Endlich auf die Strecke gehen – darauf habe ich mich echt gefreut. Um pünktlich in die Klink in Zittau zu kommen habe ich das Programm der Servicemitarbeiterin im Hotel ordentlich durchgewirbelt. Zuerst auschecken und dann Fahrrad aus dem Schuppen holen und gleich Punkt 8 Uhr frühstücken – sie hat das Alles super nett gemanagt und mir sogar vor allen Anderen eine Tasse Kaffee an den Tisch gebracht.
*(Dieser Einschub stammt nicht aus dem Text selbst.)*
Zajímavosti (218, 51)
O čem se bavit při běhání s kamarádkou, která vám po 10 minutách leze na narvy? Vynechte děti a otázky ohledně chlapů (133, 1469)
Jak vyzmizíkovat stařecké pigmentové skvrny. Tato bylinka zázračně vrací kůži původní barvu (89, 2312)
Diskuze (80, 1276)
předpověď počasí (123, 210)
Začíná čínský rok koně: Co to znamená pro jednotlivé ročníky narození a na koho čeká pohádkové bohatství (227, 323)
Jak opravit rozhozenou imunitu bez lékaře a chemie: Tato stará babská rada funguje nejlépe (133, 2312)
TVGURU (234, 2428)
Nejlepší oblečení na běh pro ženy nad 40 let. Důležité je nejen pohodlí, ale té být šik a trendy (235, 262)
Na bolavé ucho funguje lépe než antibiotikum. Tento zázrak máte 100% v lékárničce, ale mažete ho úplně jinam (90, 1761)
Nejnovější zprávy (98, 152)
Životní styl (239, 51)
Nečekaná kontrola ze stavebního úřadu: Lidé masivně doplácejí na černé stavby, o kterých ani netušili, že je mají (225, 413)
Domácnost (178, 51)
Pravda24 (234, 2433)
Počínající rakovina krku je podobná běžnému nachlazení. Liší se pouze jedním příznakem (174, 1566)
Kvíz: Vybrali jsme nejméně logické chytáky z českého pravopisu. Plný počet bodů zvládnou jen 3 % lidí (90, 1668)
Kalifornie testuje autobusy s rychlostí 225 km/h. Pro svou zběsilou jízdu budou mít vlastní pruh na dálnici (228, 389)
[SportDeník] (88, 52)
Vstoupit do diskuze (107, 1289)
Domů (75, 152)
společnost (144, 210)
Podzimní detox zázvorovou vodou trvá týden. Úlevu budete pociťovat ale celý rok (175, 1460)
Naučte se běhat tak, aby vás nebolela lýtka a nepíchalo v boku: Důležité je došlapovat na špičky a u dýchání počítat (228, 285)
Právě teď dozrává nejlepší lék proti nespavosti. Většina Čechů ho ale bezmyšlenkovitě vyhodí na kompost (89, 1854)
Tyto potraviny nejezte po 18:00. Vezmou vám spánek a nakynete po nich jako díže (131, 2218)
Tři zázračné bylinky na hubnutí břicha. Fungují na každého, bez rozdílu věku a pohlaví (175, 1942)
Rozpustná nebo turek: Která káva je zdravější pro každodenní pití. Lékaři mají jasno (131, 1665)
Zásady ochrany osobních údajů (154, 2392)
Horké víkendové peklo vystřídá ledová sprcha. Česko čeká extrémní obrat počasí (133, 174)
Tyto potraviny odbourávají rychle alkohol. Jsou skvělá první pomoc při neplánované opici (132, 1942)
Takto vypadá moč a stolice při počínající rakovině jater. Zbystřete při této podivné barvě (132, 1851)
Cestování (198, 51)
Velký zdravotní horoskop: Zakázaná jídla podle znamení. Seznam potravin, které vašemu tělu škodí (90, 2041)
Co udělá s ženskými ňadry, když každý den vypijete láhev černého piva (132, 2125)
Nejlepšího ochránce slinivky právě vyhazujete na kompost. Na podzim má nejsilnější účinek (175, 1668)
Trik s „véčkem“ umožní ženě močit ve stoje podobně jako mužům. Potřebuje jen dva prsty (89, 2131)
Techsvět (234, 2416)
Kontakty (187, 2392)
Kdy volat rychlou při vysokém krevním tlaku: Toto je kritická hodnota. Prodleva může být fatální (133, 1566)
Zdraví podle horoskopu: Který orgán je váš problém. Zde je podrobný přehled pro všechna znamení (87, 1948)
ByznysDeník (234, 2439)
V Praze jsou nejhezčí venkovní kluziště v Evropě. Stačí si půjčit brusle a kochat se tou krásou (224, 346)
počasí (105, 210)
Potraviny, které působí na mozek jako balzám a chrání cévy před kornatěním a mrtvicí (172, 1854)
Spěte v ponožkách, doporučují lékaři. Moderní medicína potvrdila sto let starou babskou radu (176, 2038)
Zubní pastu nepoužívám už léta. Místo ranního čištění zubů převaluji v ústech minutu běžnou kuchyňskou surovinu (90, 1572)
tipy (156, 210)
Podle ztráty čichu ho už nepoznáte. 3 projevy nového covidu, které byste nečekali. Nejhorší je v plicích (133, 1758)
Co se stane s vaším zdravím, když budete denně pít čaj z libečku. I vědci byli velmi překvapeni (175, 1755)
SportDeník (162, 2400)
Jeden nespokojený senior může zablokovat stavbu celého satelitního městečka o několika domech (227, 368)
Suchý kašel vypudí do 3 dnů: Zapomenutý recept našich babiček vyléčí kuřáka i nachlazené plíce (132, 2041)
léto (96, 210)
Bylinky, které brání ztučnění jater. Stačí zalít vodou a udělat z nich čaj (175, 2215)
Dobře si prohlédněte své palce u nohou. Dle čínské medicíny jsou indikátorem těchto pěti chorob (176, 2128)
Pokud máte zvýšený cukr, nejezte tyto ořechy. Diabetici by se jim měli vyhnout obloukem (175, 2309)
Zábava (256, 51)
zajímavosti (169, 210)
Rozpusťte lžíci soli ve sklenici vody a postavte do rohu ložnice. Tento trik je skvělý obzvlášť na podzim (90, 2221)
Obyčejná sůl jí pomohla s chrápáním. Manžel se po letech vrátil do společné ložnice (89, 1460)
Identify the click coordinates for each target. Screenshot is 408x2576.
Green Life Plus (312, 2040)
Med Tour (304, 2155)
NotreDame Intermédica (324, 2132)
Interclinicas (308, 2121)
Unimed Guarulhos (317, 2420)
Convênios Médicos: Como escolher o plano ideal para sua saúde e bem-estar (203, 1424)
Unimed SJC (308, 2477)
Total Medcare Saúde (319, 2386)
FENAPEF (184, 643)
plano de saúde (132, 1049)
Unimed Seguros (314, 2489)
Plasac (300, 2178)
Der Weg zur Klinik war gar nicht weit und so war ich pünktlich um 8:30 Uhr an der Cafeteria, wo ich mich mit Frau Oberärztin Hollenbach treffen wollte. Sie ist extra dafür nach ihrem 24h-Dienst noch in der Klinik geblieben. Unser Verein AMSOB eV war hier vor meinem Besuch noch nicht bekannt und so kamen wir schnell ins Gespräch unsere Selbsthilfe-Angebote und die Mutmachpost in meiner Tasche. Als kleineres Krankenhaus wird hier bei einer Mastektomie meist zweistufig operiert – erst das medizinisch Notwendige und dann der Aufbau – sofern von der Frau gewünscht – dann auch meist in Kooperation mit anderen Brustzentren. Ich konnte auch gleich ein zweites Mutmachpäckchen mit übergeben, denn die Klinik Ebersbach gehört auch zu diesem Brustzentrum und da dort nur ambulante Behandlungen stattfinden, hätte ich zum Sonntag da eh niemanden treffen können.
Dann kamen für das Foto noch weitere Teammitglieder dazu und ich wurde reichlich beschenkt mit extra Stickern und einem riesigem Lunchpaket inklusive Hand-Made-Gewächshaus-Gurke für mich und vielen Keksen für mein liebes Krümelmonster – da musste ich sogar eine extra Tasche auf den Gebäckträger schnallen.
Vollkommen beglückt über so viel Wertschätzung machte ich mich dann auf dem Weg zum Bahnhof. Da der Radweg nach Ebersbach Neugersdorf gemäß App viele Höhenmeter nach oben ausgewiesen hat, wollte ich mir die Mühe ersparen mit der Begründung oder vielleicht auch Ausrede – die Spreequellen sind eh in Neugersdorf – und bis dorthin mit dem Zug fahren. Das hat auch gut geklappt und so konnte ich 30 min später dort aussteigen und die „richtige“ Spreetour beginnen. Da ging es gleich mal mit einer Baustelle los – macht aber ja nix – Sonntag baut da niemand – also einfach durch. Dann stand ich an der ersten Spreequelle am Freibad und wenig später an der ältesten bekannten Spreequelle – dem Spreeborn mit Pavillon- die dritte Spreequelle ist auf dem Berg – nicht günstig für Fahrradfahrer und schon gar nicht für die mit viel Gepäck – habe ich mir also geklemmt – die anderen beiden sind ja auch schön.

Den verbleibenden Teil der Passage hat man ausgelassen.